Defendant contends that the court erred in overruling his objection to the appearance of the special prosecutor. Defendant made no showing to support his allegations in his motion that the special prosecutor had not qualified, contenting himself merely with objecting to the appearance of Roscoe Cox, former county attorney, as special prosecutor.

This court has uniformly held that all presumptions are that the proceedings in a criminal case are regular and in conformity to law, and, when an accused challenges the proceedings, he must show affirmatively the irregularity of which he complains. Bennett v. State, 21 Okla. Cr. 27, 204 P. 462; Wheeler v. State, 25 Okla. Cr. 365, 220 P. 962; Wallace v. State,29 Okla. Cr. 197, 233 P. 241; Cooper v. State, 31 Okla. Cr. 217,238 P. 503; Ross v. State, 34 Okla. Cr. 363, 246 P. 645; Ables v. State, 35 Okla. Cr. 26, 247 P. 423.

It will be presumed that everything done in a court of record is regular until the contrary is made to appear, and the burden is on the party complaining of the action of the trial court to show how he was injured thereby. Coleman v. State,6 Okla. Cr. 252, 118 P. 594; Thornsberry v. State, 8 Okla. Cr. 88,126 P. 590; Hess v. State, 9 Okla. Cr. 516, 132 P. 505.

In the case at bar the record fails to show whether the special prosecutor had qualified or not, but the presumption of law is that he had. The burden being upon the defendant to show affirmatively by the record a failure to do so, the objection presents no question to be passed on by this court.
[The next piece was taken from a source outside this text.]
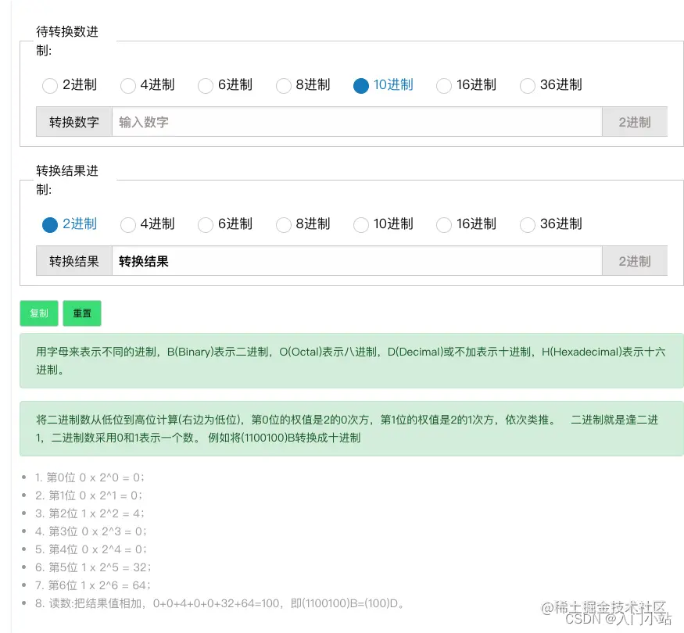Viewport: 684px width, 633px height.
Task: Select 4进制 as the conversion result base
Action: pos(128,224)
The defendant next contends that the evidence is insufficient to support the verdict of the jury. There is a sharp conflict in the evidence, but this conflict was for *Page 16 the jury. The principal evidence against the defendant was furnished by Mrs. Holmes and Mrs. Blaylock, who are sisters of the defendant and who were witnesses for the state. The defendant contends that their evidence was inadmissible for the reason that their husbands were accomplices of the defendant in the larceny of the chickens. The evidence of these women would have been inadmissible in a trial of their husbands, but in the case at bar, where no claim was made that they were parties to the larceny and where their husbands were not charged nor on trial, their evidence was clearly admissible against the defendant.

There being sufficient competent evidence in the record to support the verdict of the jury, and the errors of law complained of by the defendant being without merit, the cause is affirmed.

EDWARDS, P.J., and DAVENPORT, J., concur.